Brother (02) 9887 4344  |  Price at time of review $556
    

  Author:  Darien Graham-Smith
Quality:
Speed:
Features and Design:
Value for Money:
Overall Rating: Rating: 5 out of 6

Date:  25/07/2008

In Short
Quick, cheap to run and an abundance of features – a worthy award winner

Specifications
Review Pricing  


When it comes to producing great-value laser printers, it seems that, at least in this group test, Brother can’t be surpassed. Its HL-5240 walked off with the award for best budget mono laser, and its colour sibling – the HL-4040CN – is just as good.

It isn’t the cheapest machine: $556 places it firmly in the middle of the pack, but you do get an awful lot for your money. As well as high-resolution (2,400 x 600dpi) colour printing, this printer has network connectivity with a built-in web server for monitoring consumables and changing settings remotely. It also has a tilting LCD screen, allowing quick diagnosis of network problems, and a USB socket on the front panel, which lets you print documents and images directly from a thumb drive without having to use a PC or laptop.
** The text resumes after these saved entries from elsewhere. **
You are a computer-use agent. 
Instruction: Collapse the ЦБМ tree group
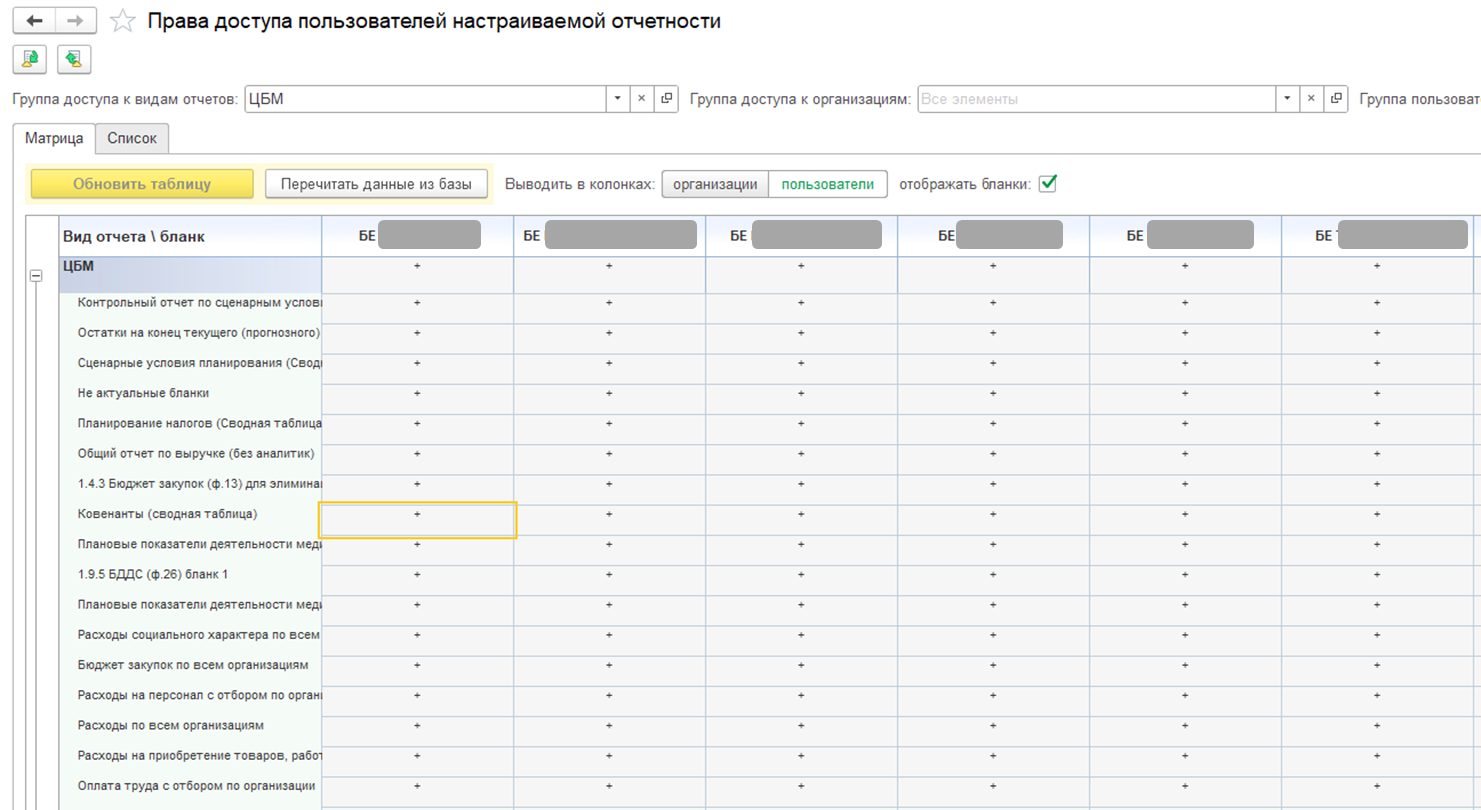[37, 276]
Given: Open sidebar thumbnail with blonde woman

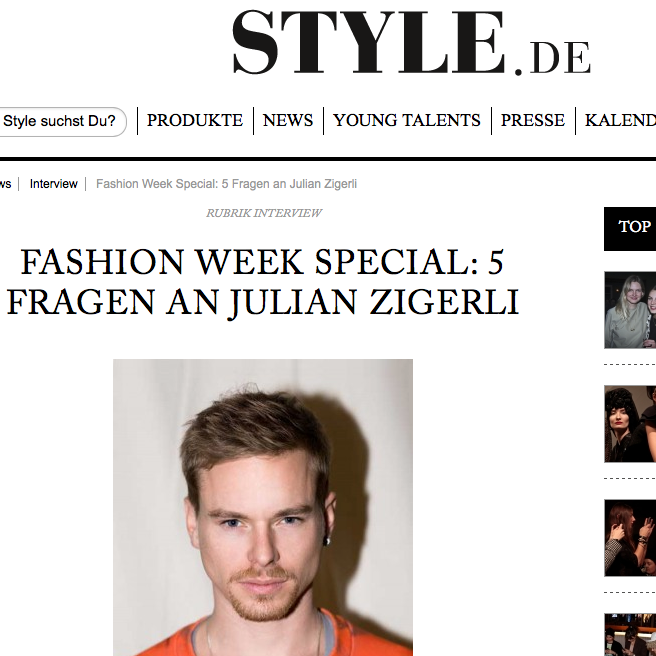Looking at the screenshot, I should tap(630, 310).
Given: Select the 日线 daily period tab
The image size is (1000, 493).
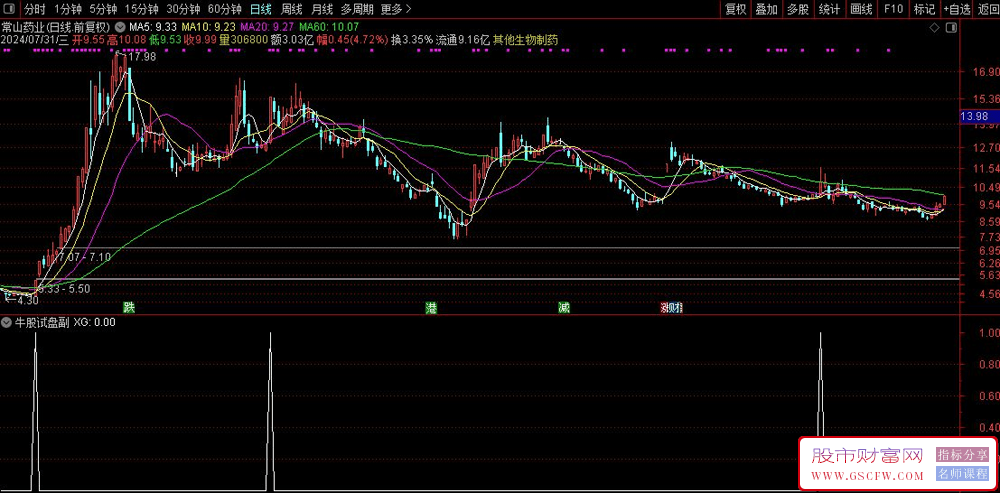Looking at the screenshot, I should tap(260, 9).
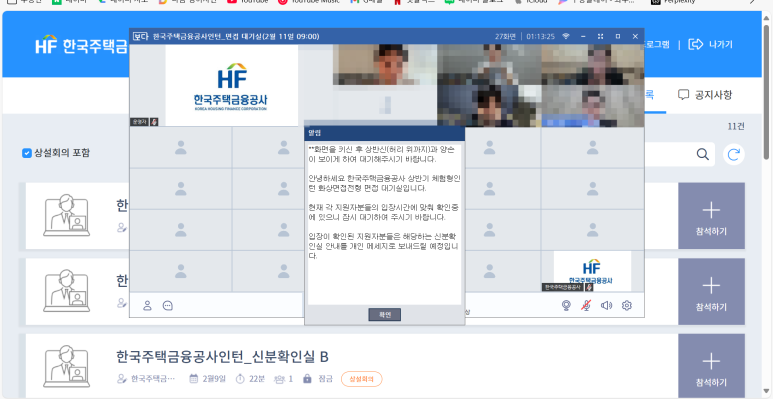Open the chat bubble icon
The width and height of the screenshot is (773, 399).
click(168, 305)
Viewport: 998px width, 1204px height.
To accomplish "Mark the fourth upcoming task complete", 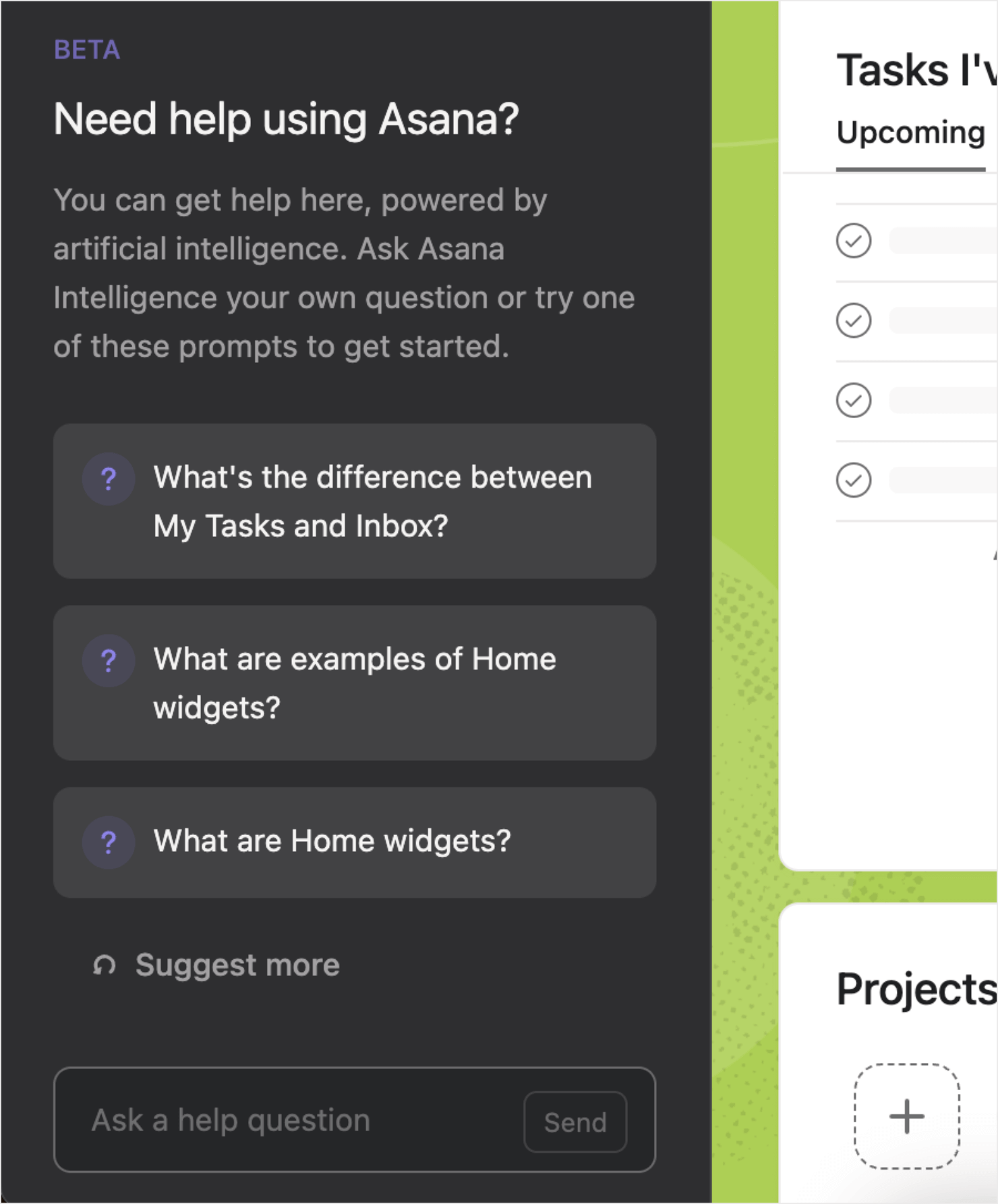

But it isn’t just features this printer has in abundance. It’s also very quick – quicker in fact than every other colour printer in this group: in our tests, it delivered 50 colour pages in a mere 2mins 43secs, just one second slower than it produced 50 pages of mono text. It’s even more impressive when dealing with more complex pages, producing the photo-montage test from Photoshop in the quickest time of 48 seconds.

Running costs are good, too. Not only is there a generous allocation of toner out of the box – 2,500 mono pages and 1,500 colour pages – but our analysis shows that the longer you own this printer, the cheaper it becomes. Overall, it’s the cheapest to run in this section.

It isn’t quite perfect, though. In terms of output quality, we found that colour accuracy using the default settings wasn’t very good: flesh tones looked yellow, and other colours were washed out. It isn’t poor, though, by any means and good scores for text quality and detail meant it was still among the better colour machines on test. If speed and low running costs are your main priorities, the Brother is the natural choice.